* What to do: Once you reach the line containing "Task: Toggle the Emergency switch", return it and every line after it exactly, through the end of the records below, with no pictures.

==== Data for processing ====

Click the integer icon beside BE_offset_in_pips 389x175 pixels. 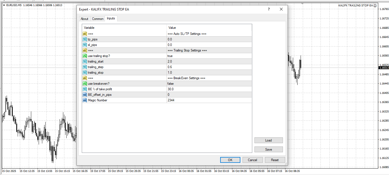(x=85, y=94)
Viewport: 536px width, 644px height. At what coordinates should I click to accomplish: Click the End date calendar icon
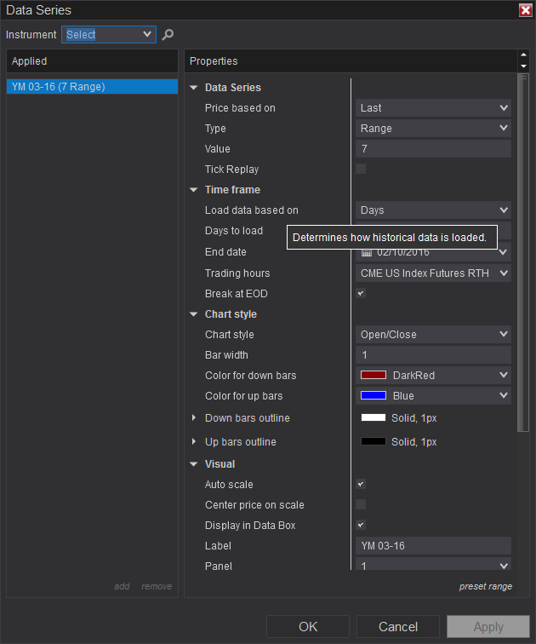tap(367, 252)
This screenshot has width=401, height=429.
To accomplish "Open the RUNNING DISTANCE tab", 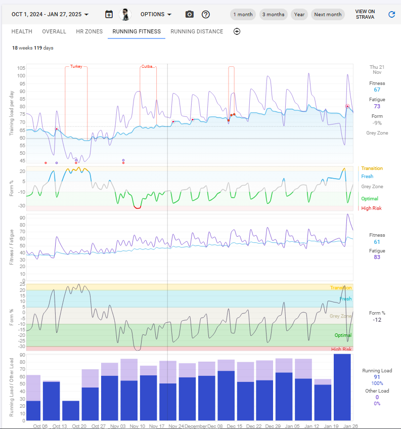I will pos(197,31).
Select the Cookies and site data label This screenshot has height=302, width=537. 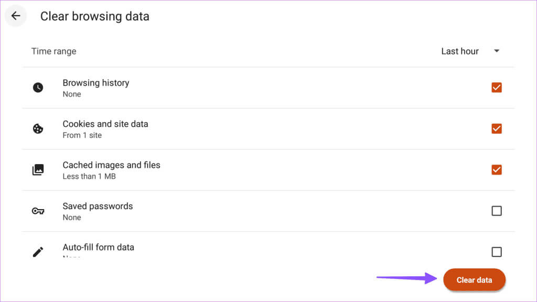pyautogui.click(x=105, y=124)
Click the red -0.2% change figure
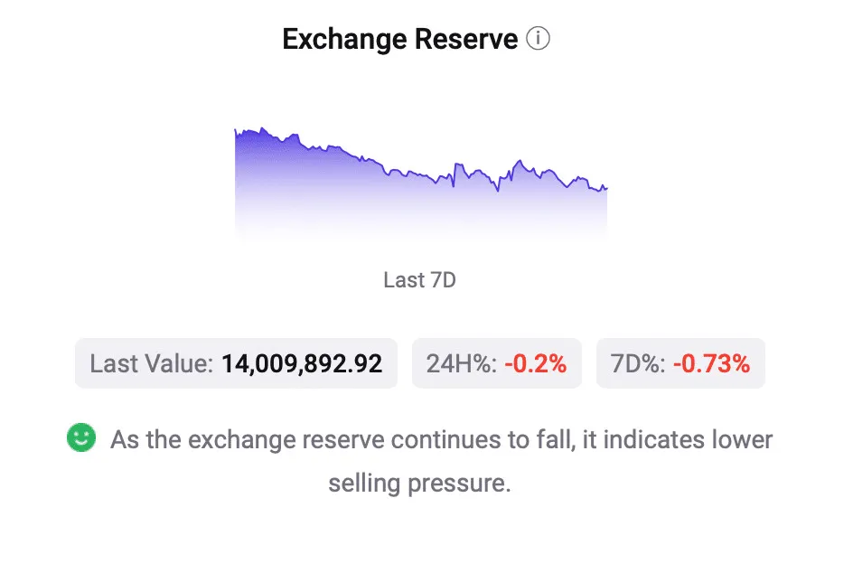The height and width of the screenshot is (573, 853). click(535, 364)
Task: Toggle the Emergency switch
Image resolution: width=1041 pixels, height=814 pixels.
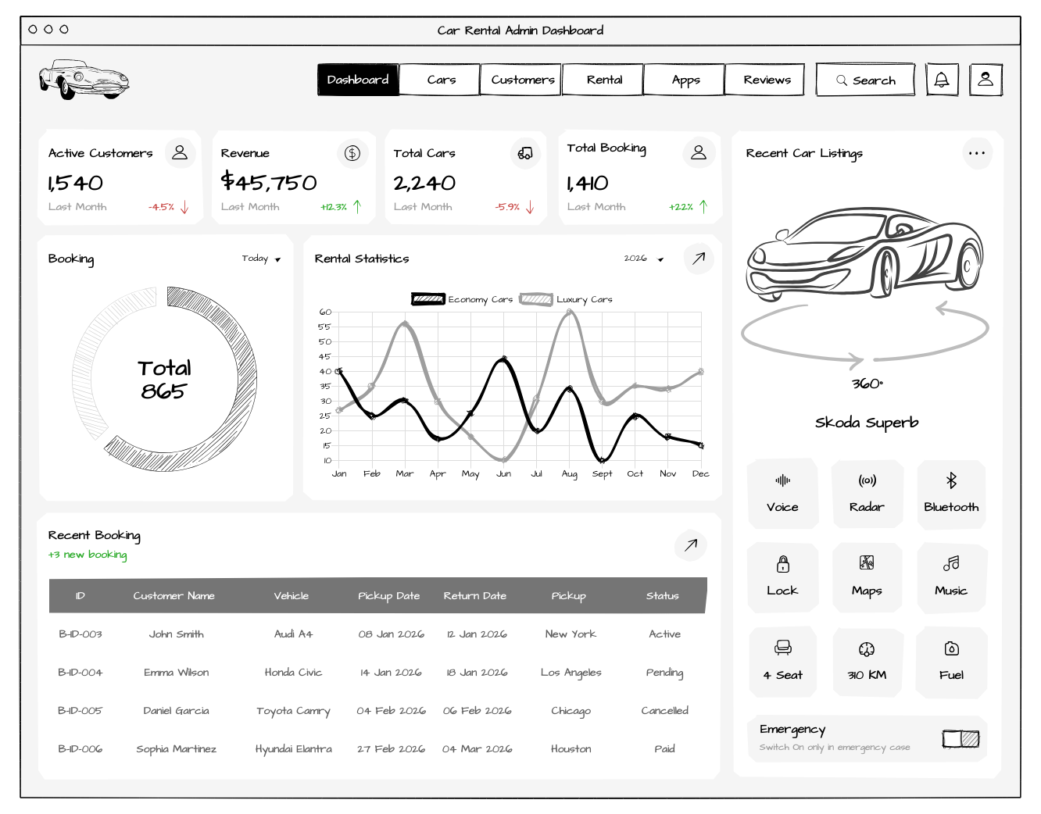Action: tap(961, 738)
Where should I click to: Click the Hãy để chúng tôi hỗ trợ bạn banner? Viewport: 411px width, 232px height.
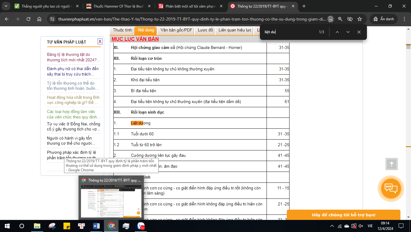pyautogui.click(x=343, y=215)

====

* Response box:
Task: Toggle the Emergency switch
Image resolution: width=1041 pixels, height=814 pixels.
Action: tap(961, 738)
Where should I click to: Click the Hãy để chúng tôi hỗ trợ bạn banner? Viewport: 411px width, 232px height.
pyautogui.click(x=343, y=215)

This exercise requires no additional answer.